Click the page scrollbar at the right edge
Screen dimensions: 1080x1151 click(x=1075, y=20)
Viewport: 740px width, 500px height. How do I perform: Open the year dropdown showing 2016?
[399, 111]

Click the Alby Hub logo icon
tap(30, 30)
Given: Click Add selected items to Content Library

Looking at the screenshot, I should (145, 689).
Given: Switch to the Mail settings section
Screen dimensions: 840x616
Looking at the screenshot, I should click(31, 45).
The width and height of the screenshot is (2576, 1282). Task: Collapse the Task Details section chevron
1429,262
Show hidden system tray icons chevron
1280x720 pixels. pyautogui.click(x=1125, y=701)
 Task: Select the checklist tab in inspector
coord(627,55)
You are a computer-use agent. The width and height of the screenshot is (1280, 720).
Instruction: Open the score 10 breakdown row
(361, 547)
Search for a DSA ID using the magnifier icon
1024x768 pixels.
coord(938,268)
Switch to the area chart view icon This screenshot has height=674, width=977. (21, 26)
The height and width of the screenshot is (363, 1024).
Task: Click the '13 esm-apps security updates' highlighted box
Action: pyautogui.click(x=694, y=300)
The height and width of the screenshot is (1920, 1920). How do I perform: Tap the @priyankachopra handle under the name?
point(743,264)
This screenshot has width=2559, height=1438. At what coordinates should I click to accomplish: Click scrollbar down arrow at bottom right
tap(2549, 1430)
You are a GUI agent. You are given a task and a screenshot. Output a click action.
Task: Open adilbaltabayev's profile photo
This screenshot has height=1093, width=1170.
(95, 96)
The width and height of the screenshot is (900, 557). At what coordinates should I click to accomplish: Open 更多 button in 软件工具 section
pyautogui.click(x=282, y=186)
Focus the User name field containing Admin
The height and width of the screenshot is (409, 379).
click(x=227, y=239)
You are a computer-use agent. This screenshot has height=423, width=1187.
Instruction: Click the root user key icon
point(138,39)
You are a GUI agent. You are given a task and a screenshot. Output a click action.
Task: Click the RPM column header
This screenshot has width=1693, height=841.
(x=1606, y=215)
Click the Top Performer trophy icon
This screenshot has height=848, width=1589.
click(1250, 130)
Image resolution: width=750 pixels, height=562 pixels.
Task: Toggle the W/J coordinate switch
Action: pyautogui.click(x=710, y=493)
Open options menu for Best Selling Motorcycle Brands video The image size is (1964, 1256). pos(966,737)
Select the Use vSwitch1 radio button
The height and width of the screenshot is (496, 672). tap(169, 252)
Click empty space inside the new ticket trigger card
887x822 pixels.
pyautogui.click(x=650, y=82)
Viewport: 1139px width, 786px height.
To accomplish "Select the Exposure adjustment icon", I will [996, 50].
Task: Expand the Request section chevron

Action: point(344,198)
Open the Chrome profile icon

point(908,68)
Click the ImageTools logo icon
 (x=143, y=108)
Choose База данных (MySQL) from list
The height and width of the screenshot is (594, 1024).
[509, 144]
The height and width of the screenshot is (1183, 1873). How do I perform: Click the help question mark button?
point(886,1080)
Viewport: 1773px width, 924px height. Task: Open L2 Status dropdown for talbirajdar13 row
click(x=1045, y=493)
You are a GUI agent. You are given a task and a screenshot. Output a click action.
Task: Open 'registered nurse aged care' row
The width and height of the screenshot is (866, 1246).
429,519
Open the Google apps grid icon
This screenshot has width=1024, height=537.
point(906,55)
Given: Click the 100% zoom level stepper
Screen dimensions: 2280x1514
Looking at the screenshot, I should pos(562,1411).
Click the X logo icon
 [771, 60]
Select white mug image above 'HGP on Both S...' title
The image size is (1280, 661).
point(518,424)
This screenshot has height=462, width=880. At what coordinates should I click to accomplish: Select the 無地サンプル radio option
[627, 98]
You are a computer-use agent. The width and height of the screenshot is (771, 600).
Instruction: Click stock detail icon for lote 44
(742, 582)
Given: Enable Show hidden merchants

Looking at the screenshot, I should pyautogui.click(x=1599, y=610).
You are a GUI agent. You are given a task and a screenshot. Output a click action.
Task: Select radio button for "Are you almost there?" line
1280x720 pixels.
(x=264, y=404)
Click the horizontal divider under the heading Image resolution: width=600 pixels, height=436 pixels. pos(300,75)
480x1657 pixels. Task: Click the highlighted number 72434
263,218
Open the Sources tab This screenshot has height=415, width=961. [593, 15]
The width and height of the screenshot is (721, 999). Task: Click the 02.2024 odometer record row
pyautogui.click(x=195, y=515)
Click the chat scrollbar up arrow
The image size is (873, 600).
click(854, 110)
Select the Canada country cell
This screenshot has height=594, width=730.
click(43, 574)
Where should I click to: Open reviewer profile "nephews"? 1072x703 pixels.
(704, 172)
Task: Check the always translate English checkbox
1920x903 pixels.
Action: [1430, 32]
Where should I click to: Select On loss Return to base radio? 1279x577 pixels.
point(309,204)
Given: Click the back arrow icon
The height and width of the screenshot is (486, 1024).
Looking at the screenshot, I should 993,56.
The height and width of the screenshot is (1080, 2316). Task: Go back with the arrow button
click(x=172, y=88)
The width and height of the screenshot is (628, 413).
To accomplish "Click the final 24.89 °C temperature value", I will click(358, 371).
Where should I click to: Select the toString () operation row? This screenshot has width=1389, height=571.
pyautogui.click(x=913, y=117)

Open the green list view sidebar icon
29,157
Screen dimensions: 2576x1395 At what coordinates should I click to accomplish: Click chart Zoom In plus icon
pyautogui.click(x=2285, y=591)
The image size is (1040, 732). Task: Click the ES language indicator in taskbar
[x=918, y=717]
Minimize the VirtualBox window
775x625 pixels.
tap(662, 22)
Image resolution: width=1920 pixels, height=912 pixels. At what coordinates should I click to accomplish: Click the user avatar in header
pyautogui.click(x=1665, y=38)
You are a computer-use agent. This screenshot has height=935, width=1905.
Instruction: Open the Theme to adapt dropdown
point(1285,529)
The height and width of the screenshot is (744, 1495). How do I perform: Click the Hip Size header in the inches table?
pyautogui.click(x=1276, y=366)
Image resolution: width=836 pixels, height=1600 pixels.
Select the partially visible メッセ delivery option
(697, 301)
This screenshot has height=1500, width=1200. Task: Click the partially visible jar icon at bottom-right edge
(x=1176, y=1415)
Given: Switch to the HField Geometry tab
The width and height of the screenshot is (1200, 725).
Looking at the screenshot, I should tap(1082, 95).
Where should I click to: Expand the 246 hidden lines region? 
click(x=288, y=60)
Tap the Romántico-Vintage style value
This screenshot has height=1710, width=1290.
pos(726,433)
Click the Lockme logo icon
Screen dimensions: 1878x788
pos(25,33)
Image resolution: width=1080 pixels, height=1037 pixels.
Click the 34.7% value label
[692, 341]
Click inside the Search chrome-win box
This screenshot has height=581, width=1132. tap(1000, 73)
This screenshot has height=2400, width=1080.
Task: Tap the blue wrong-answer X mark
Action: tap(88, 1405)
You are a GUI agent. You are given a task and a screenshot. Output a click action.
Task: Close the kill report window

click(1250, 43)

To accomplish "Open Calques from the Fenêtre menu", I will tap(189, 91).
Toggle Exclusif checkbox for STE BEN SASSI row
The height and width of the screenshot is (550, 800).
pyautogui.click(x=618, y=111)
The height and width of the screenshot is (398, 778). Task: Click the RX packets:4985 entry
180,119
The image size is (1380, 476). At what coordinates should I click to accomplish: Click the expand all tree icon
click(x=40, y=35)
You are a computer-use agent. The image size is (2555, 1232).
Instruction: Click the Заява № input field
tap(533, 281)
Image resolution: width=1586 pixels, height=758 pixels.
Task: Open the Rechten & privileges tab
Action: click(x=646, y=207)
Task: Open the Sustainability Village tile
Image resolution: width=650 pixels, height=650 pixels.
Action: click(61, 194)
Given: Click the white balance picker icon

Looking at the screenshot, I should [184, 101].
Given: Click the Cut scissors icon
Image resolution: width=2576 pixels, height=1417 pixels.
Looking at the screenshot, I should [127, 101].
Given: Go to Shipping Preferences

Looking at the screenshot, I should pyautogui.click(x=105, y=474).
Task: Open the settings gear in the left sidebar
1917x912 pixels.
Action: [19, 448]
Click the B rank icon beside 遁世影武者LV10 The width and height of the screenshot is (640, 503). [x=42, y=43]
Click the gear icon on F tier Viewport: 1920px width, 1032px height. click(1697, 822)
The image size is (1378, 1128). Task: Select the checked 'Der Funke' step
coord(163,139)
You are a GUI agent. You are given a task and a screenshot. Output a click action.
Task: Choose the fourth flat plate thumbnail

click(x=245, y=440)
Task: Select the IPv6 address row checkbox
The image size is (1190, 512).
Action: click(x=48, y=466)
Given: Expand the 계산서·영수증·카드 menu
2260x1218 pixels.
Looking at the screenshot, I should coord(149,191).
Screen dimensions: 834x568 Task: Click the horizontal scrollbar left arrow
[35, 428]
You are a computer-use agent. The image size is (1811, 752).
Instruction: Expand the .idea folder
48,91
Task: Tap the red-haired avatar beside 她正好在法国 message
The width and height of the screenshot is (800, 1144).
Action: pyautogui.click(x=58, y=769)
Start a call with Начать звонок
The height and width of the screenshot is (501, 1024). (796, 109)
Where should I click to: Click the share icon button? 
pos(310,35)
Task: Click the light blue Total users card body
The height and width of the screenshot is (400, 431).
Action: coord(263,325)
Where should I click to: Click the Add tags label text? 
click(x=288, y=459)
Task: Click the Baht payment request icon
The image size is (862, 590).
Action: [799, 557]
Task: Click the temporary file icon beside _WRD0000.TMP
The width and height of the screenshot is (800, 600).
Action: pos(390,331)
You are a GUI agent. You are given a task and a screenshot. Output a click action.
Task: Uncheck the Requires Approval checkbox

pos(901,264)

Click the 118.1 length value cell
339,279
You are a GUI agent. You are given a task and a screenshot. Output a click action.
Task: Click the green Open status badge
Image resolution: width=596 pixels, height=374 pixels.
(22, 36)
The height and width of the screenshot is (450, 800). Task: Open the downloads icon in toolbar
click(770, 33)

——

* _Aim of the task_
Rewrite the rows starting with the line that contains "This screenshot has height=1500, width=1200." and going on through the line that contains "Looking at the screenshot, I should tap(1082, 95).", changing "jar icon" to "bottle icon" and keeping everything else the same.

* _Result_
This screenshot has height=1500, width=1200. Task: Click the partially visible bottle icon at bottom-right edge
(x=1176, y=1415)
Given: Switch to the HField Geometry tab
The width and height of the screenshot is (1200, 725).
Looking at the screenshot, I should tap(1082, 95).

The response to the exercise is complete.